_TASK_
Please count how many lines in the records below contain the string "width", treating uppercase and lowercase as different, and reply with the number alone.

_PROVIDED RECORDS_

---

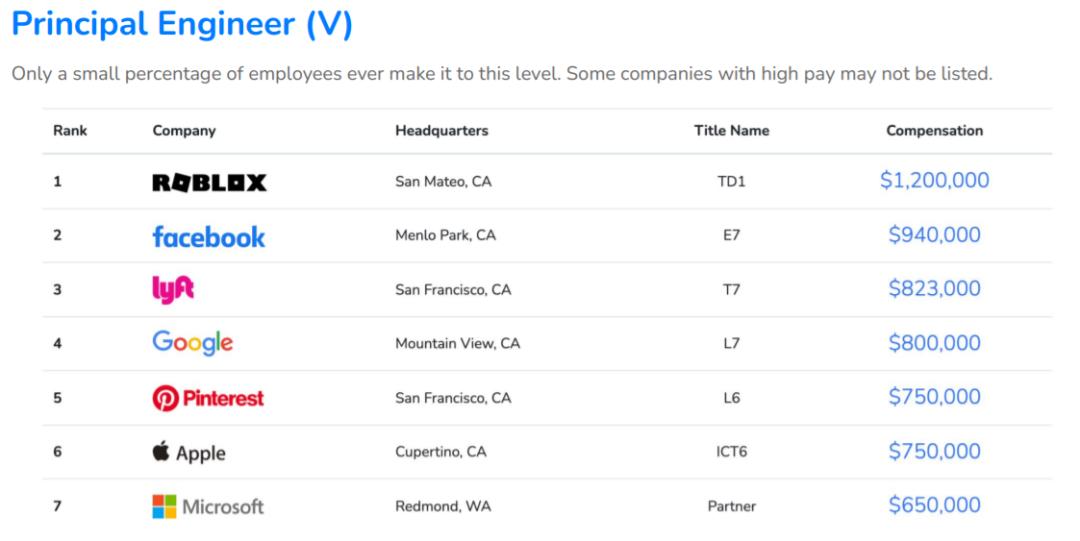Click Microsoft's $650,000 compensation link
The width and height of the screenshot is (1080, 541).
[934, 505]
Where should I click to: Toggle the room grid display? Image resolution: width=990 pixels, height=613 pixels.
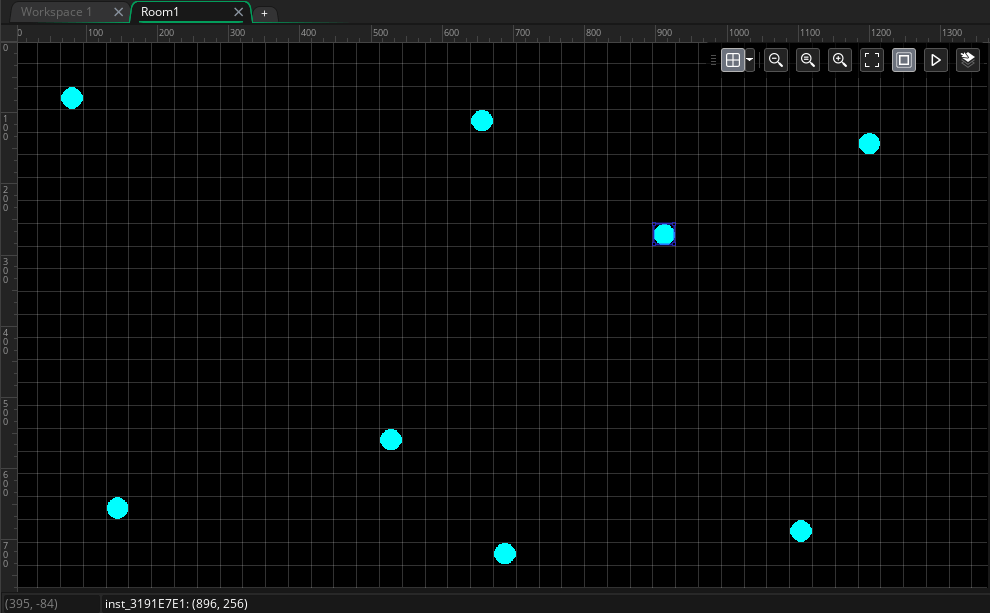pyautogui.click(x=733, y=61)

---

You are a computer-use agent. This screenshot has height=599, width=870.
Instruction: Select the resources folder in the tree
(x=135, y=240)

---

_REPLY_
3